While A Study in Scarlet came out nine years after Green’s The Leavenworth Case and only one year after Fergus Hume’s early best-seller The Mystery of a Hansom Cab, you’d be easily forgiven for switching the chronology as Doyle’s book actually seems to predate them. Doyle’s contradictions as a mystery writer are in full display in the novel that introduced Sherlock Holmes to a then-indifferent world: on the one hand Doyle manages to create the final synthesis of the Great Detective and thus forever change the course of the genre; on the other, his plotting techniques are comparatively primitive and suggest that while Doyle self-admittedly had a great debt to Poe and Gaboriau, he wasn’t much aware of the work of their followers.
First there is the two-part structure. Part I deals with Holmes’ investigation and solving of the murders of Enoch Drebber and Joseph Stangerson; Part II is a long (and, to some, tedious) flashback providing the background to the murders, followed by a conclusion which discusses the fate of the murderer and allows Holmes to explain how he unfolded the truth. Doyle believed like Gaboriau (and Poe) that the detective story is primarily a demonstration – the great detective takes on a problem that baffled everyone else, solves it as easy as pie and then explains how he did it. Works well for a short story; not so much for a novel – it needs some fleshing-out to be palatable, and turning back the clock is as good a way as any. Doyle borrowed the technique from Gaboriau and used it again – and much more successfully – in The Sign of Four and The Valley of Fear.
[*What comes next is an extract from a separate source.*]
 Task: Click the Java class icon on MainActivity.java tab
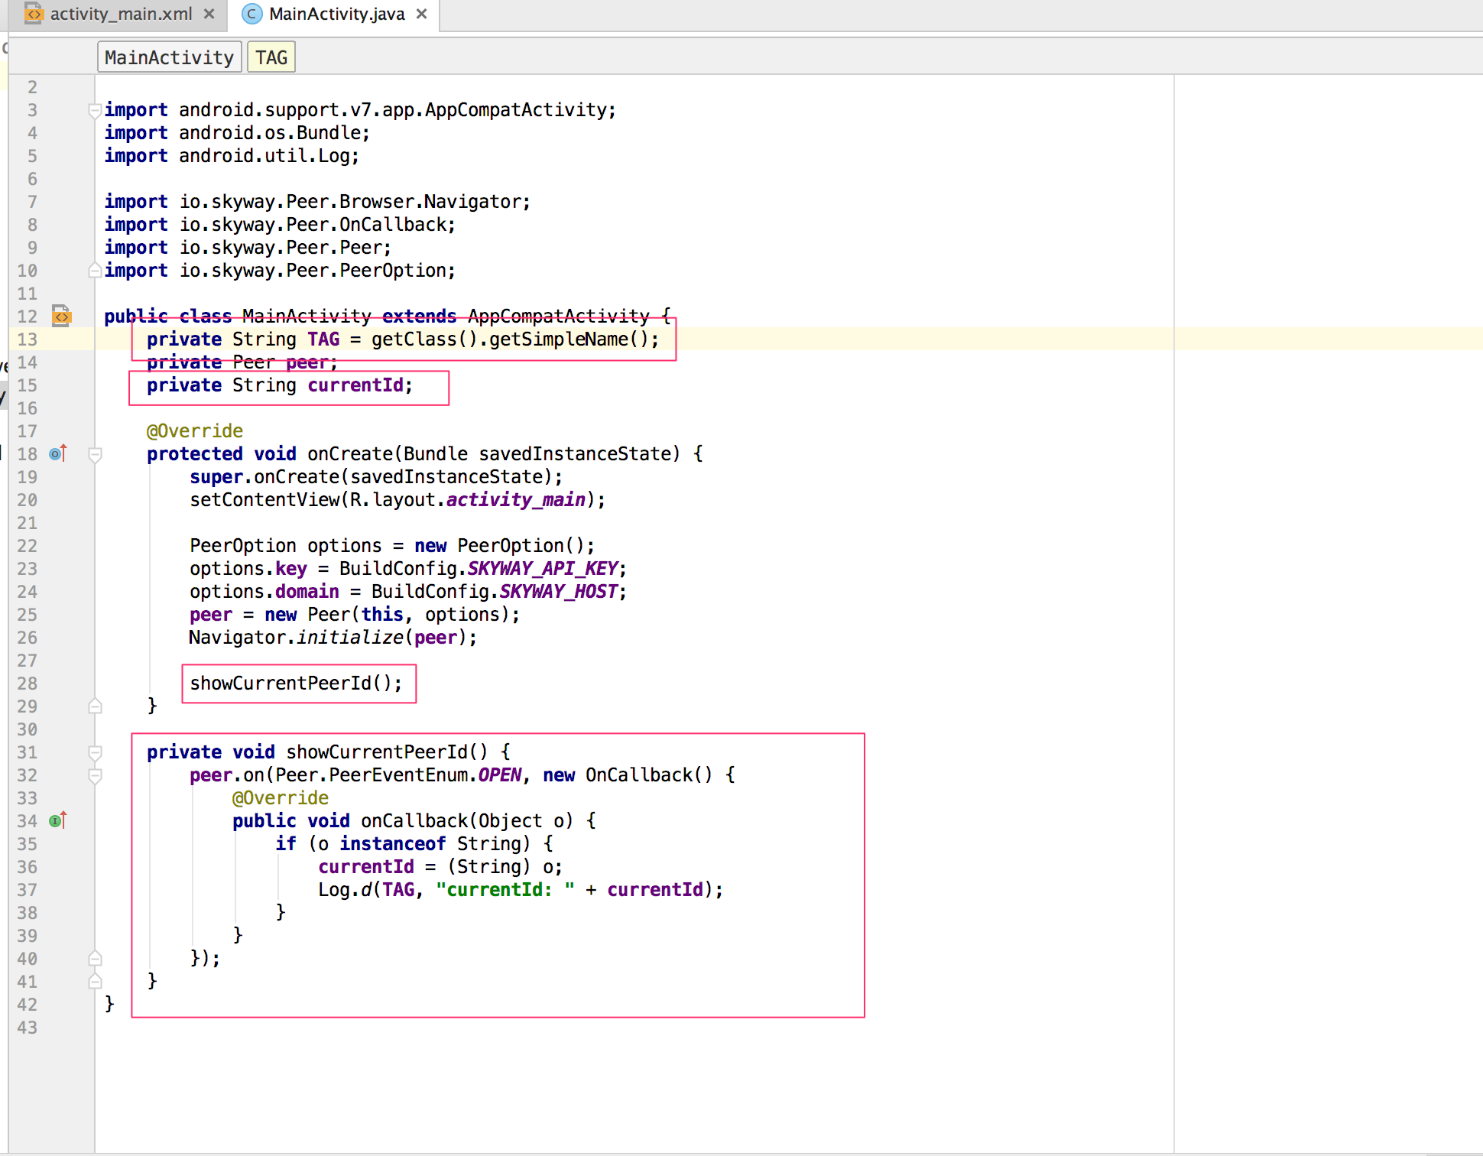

Doyle’s « demonstrational » approach to mystery writing also means he has not much interest in the guilty party’s identity. The murderer might be anybody, and turns out to be a character never seen or heard of prior to his designation as the Man Who – a device Doyle would use liberally in his later work. So secondary is the matter to Doyle that he gives it away halfway through the book – obviously, Drebber and Stangerson’s acts in Utah were of greater significance to him.
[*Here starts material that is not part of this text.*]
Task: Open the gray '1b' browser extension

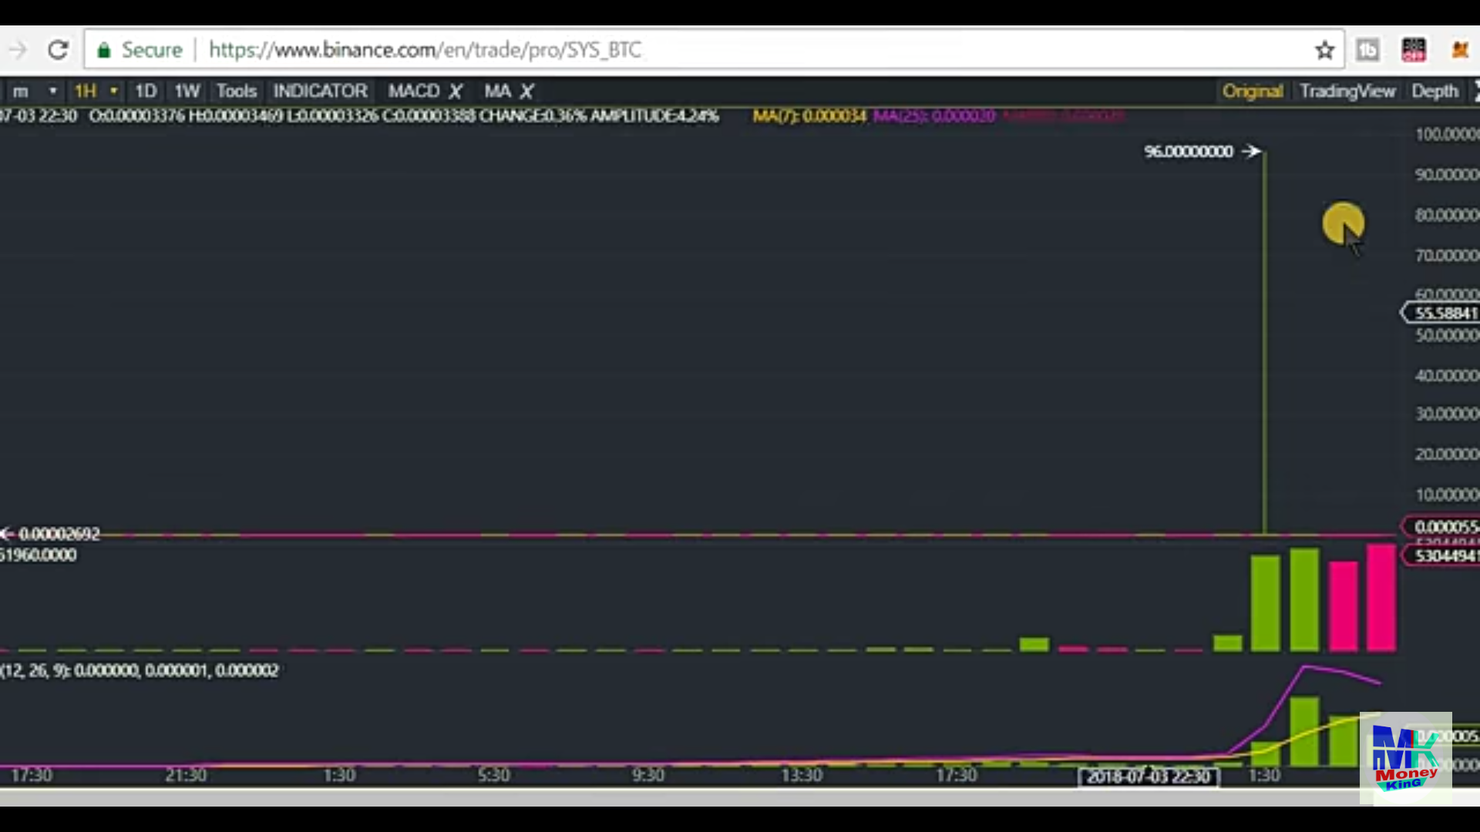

Had Doyle written two decades earlier, none of this would have been of much concern. The problem is, the mystery genre had moved a great deal forward by the time Doyle wrote A Study in Scarlet, and he apparently didn’t take notice. Though neither Green or Hume was a match for Doyle in terms of literary skills, they both had showed that it was possible for a novel to focus on a mystery and its unravelling in a linear (well, almost) fashion; they had also realized the naming of the culprit was a climax in itself which worked even better when said culprit turned out to be one of the members of the cast rather than a rabbit pulled out of the hat at the last minute.
Because he was a mystery writer out of necessity rather than vocation and held his work in the genre in pretty low esteem, Doyle never really cared to ‘evolve’ over the years. Still, he showed at times a more modernistic approach to his craft. The Hound of the Baskervilles, probably the only later Holmes story he wrote with pleasure, adopts a « modern » linear structure and for once the whodunit element really matters; it’s a mystery why Doyle didn’t seem to learn from this achievement and later reverted to type with the admirable yet archaic The Valley of Fear.
None of this should be taken to belittle Doyle’s contribution to the genre and to literature at large. For all their occasional (and, on second thought, relatively minor) archaisms, the Sherlock Holmes stories basically set the tone for all of the detective stories to come – even hardboiled writers more or less adopted Doyle’s template. Holmes is a wonderful creation and the stories bear multiple re-readings with no sign of wearing out. It’s no exaggeration to call Doyle a revolutionary, one of the very few genuine ones in the history of the genre, though it’s certainly a paradox.